The panel also reviewed the trend of plant-based proteins. Often, what consumers choose to eat is based on their perception of nutrition and sustainability, not necessarily facts.
“We know there are a lot of inputs required to make meat alternatives,” said Leila Venzor, meat science doctoral student.
Nutrition labels reveal the added carbohydrates and sodium necessary to produce plant-based meat alternatives. Carbohydrates translate into added calories.
“What you are consuming is entirely different in terms of nutritional value,” said Dr. Jessie Morrill, assistant professor of meat science.
Quality of nutrition is an important concern. Morrill pointed out that there are 6,500 food deserts in the U.S. In Nebraska, more than 200,000 people are food insecure, including one in eight children. She added that the solution is to “improve the affordability and accessibility of animal-derived proteins” because the quality of amino acids is greater in animal food products compared to grains.
Wickersham identified how beef can be part of the fight against food insecurity. In summary, to raise one beef all the way through the feedlot requires 770 pounds of corn. By “upcycling” amino acids from corn through the rumen, that 770 pounds of corn—when fed to one calf—can meet the protein requirements of 17 children per year. In contrast, feeding 770 pounds of corn—directly to children—would supply the protein requirements of three children per year.
Nebraskans are fortunate to be surrounded by a steady supply of nutrient-dense beef. You do not have to go far to see a pasture of cattle grazing or a feedlot of market beef.

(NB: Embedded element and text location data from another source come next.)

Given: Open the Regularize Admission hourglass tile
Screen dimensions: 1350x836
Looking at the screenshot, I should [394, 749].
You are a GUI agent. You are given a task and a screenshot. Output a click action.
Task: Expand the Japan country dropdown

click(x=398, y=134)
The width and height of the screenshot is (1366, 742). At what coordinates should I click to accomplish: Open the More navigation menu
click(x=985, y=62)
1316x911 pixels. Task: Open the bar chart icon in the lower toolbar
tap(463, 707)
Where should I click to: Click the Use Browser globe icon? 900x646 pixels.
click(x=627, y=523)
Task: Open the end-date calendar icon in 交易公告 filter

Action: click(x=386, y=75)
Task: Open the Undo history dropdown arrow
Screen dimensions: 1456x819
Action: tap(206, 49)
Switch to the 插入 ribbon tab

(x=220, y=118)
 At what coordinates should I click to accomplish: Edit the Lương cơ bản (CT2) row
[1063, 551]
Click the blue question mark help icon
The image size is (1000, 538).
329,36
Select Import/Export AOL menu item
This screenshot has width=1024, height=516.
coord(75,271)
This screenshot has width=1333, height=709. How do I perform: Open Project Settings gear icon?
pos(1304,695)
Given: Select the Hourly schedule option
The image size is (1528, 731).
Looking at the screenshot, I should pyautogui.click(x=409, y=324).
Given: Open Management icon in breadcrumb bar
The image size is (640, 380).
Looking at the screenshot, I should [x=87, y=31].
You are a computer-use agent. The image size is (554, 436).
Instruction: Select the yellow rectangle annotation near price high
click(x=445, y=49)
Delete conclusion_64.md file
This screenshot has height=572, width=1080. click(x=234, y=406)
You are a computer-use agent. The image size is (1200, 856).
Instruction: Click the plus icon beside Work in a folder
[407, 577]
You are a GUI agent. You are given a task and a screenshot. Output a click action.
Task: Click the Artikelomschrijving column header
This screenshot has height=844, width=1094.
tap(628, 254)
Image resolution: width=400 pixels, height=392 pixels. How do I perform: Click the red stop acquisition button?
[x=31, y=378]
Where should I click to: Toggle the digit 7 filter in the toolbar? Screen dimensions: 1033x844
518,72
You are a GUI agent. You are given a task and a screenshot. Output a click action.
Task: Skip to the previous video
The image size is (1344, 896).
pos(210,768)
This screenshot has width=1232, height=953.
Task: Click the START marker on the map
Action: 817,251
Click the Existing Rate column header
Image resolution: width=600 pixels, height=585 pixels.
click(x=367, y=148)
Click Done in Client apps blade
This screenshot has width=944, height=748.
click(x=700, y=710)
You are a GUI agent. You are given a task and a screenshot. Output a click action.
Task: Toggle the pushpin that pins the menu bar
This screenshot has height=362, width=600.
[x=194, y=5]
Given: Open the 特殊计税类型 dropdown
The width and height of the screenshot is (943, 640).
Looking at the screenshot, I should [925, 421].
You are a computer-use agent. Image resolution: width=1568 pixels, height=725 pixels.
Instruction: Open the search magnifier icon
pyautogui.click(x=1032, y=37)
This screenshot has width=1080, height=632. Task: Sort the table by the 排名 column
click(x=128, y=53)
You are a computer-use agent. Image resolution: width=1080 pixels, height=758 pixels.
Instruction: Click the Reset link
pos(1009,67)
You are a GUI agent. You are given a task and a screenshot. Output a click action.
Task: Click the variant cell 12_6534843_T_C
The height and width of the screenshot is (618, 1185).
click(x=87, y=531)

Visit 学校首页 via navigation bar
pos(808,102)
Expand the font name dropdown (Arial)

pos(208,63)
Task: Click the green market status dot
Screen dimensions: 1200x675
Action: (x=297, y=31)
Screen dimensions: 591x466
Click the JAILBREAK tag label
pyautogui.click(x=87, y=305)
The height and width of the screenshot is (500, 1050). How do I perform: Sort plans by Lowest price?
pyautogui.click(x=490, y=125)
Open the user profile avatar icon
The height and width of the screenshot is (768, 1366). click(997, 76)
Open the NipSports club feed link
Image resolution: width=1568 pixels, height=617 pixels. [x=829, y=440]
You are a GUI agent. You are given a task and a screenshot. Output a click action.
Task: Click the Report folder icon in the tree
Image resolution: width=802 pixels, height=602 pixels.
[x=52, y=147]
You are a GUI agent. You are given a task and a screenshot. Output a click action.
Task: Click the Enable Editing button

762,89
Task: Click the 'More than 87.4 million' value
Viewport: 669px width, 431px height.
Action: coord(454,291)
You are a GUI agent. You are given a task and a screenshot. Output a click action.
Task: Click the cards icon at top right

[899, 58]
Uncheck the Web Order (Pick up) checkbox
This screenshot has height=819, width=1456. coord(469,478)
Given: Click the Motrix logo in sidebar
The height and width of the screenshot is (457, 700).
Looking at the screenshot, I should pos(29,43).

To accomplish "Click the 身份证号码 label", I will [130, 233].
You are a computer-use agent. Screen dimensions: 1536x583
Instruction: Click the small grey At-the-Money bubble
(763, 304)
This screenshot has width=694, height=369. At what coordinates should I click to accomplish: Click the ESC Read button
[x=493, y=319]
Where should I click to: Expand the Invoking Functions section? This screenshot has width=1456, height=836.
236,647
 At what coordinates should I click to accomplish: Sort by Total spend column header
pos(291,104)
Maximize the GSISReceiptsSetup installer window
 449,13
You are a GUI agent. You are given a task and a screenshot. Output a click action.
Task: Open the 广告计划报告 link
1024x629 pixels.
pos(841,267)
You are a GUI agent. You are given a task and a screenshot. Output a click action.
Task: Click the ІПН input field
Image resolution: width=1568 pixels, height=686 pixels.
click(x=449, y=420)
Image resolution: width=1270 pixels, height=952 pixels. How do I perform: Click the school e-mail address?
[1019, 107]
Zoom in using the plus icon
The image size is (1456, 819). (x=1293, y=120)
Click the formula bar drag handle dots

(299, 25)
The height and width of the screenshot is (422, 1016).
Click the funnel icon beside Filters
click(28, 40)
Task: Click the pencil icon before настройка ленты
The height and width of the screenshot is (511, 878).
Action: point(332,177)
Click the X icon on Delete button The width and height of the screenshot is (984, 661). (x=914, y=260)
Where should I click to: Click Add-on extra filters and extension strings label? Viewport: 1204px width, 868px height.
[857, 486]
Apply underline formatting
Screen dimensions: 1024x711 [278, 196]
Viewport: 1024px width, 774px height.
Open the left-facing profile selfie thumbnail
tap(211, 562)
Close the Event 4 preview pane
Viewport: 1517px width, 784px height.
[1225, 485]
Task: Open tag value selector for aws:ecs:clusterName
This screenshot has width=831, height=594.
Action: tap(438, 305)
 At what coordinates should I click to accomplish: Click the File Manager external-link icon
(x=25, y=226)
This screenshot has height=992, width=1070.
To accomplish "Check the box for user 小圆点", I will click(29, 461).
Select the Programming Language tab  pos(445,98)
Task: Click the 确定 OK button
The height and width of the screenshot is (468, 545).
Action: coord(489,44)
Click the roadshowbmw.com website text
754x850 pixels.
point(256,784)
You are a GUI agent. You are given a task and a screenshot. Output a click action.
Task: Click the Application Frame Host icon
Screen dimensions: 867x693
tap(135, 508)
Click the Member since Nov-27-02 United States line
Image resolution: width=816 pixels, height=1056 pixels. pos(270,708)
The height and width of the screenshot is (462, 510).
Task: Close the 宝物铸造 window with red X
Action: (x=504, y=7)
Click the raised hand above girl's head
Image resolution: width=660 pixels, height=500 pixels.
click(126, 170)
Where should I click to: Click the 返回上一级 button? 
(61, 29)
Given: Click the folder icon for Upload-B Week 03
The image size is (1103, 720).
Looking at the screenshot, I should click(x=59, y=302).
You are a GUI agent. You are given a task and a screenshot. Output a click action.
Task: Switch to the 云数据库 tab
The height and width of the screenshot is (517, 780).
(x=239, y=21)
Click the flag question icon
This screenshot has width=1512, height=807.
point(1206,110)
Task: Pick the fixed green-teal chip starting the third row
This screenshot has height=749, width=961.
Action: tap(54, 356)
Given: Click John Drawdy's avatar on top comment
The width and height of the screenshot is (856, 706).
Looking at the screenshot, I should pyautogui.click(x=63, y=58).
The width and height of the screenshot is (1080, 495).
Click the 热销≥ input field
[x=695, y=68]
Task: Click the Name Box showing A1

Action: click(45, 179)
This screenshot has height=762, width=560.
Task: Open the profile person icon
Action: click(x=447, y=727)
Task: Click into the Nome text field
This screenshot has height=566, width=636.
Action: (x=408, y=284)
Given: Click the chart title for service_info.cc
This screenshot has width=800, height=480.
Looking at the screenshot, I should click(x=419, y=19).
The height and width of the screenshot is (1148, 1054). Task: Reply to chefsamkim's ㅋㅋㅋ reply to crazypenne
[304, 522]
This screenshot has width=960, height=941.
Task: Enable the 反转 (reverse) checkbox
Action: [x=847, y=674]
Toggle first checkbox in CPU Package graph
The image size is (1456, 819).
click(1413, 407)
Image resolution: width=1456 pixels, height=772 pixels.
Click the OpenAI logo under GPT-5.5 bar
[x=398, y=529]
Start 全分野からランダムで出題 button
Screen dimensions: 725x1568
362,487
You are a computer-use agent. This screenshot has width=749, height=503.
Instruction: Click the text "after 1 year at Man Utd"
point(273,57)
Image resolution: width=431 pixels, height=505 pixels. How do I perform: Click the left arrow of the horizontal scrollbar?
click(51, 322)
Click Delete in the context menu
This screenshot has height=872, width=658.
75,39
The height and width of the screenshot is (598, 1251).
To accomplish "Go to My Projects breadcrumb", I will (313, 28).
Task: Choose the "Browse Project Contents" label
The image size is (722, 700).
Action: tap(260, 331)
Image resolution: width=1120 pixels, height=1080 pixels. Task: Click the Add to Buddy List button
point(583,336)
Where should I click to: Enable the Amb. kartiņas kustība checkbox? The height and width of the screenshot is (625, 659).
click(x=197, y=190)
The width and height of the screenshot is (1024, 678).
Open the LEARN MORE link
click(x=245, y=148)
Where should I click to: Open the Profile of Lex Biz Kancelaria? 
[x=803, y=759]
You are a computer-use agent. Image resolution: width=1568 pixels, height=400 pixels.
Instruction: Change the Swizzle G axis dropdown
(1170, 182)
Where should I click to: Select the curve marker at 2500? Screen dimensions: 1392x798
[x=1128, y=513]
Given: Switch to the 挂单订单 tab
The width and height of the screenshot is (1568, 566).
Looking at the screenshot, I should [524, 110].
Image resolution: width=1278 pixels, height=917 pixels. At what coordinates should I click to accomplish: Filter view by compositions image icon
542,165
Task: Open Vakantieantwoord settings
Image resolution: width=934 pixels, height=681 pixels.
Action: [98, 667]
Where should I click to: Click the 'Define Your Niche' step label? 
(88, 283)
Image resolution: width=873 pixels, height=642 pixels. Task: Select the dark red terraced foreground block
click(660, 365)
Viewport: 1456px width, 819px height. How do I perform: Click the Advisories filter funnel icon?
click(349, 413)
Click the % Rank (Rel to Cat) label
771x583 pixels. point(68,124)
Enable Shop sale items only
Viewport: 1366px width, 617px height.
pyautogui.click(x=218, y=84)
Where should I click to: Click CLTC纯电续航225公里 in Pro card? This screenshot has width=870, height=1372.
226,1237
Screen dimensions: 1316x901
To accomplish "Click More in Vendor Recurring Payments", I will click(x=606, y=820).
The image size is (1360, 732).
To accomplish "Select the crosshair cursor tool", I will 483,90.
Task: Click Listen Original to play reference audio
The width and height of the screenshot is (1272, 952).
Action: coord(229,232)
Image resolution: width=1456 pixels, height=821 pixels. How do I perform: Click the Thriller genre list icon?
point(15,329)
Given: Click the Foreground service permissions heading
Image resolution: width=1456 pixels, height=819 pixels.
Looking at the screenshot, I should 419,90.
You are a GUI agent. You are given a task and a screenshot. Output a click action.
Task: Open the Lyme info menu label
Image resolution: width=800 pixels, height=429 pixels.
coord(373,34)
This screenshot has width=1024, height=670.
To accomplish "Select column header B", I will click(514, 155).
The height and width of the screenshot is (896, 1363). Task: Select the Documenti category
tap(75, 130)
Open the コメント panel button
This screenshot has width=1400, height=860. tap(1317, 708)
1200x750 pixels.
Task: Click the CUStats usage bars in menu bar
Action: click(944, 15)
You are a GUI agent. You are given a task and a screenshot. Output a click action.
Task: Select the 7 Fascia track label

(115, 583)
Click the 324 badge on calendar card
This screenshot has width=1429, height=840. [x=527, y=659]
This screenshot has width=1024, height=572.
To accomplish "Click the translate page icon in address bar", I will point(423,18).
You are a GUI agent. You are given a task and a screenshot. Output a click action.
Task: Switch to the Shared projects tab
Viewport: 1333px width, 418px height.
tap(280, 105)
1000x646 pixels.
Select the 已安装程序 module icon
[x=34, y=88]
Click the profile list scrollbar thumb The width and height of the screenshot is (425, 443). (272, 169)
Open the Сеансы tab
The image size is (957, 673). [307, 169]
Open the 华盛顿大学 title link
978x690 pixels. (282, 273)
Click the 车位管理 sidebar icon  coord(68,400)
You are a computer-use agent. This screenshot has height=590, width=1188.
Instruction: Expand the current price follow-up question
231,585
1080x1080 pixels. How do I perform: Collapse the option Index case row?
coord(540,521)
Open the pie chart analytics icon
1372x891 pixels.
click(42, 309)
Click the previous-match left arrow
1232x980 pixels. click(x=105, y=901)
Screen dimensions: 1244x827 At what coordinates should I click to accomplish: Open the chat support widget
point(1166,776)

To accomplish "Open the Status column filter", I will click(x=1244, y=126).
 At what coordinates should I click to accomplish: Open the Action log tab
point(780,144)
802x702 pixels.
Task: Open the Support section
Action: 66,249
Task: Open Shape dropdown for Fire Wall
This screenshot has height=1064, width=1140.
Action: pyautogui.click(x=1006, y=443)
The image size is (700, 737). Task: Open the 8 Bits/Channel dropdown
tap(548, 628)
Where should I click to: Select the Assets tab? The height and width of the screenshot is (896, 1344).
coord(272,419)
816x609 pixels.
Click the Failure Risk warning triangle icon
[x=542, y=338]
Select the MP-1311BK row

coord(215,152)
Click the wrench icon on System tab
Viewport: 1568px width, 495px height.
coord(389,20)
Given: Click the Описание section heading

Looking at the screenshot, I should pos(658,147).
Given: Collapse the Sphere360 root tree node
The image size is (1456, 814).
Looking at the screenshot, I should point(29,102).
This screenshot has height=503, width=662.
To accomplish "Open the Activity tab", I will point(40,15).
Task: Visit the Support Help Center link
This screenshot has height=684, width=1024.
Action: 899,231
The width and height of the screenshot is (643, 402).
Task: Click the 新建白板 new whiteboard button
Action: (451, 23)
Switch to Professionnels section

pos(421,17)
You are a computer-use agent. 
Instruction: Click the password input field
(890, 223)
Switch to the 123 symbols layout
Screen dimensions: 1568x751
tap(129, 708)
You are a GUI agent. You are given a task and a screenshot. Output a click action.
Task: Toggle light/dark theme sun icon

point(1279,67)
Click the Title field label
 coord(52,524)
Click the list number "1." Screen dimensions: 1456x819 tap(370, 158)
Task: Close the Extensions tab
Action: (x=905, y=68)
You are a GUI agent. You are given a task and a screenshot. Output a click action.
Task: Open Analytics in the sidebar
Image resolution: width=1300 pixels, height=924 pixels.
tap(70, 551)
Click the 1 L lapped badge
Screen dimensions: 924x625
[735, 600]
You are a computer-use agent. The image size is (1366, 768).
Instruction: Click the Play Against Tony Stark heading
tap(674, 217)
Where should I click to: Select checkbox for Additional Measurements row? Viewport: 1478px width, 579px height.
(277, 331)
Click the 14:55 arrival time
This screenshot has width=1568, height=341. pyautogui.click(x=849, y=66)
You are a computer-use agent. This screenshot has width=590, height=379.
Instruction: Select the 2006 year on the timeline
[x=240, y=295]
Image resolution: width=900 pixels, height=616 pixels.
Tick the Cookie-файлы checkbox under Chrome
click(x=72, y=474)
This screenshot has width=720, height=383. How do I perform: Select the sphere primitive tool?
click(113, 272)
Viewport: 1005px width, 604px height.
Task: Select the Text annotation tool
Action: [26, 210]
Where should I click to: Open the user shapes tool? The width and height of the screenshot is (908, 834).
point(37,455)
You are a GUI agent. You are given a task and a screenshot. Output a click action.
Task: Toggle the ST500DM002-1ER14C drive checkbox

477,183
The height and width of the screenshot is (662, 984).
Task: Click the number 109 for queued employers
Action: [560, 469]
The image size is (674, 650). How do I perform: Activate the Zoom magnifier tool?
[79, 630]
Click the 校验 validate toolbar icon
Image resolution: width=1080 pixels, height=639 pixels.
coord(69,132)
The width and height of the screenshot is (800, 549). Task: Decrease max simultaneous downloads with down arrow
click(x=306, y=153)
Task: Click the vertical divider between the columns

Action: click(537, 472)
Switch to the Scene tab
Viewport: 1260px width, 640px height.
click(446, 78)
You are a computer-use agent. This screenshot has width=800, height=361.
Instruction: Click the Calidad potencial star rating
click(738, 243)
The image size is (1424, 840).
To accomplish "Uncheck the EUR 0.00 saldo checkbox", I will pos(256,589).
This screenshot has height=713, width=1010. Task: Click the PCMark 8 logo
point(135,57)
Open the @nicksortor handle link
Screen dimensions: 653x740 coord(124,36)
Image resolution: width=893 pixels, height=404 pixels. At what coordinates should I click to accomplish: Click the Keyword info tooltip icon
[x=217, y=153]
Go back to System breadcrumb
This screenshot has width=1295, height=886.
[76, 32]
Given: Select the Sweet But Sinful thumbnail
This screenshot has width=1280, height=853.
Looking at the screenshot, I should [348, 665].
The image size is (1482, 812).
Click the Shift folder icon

Because the environment in the Midwest supports cattle production, beef is a sustainable food option here. As more consumers opt for locally-grown food supplies, this is good news for cattle producers in Nebraska.
“One of the biggest new trends coming up for beef products and food products in general is locally-sourced,” said Venzor.
She warned that locally-sourced does not translate into sustainable. In some parts of the country, raising beef is not the best option because of the amount of inputs required.
However, this gives beef producers in the Midwest a boost as they can sustainably produce a complete source of protein that is needed—and craved—by consumers locally and abroad.
Realizing the value of beef as a sustainable protein option is one trend worth following.
Reporter Kristen Sindelar has loved agriculture her entire life, coming from a diversified farm with three generations working side-by-side in northeastern Nebraska. Reach her at Kristen.Sindelar@midwestmessenger.com.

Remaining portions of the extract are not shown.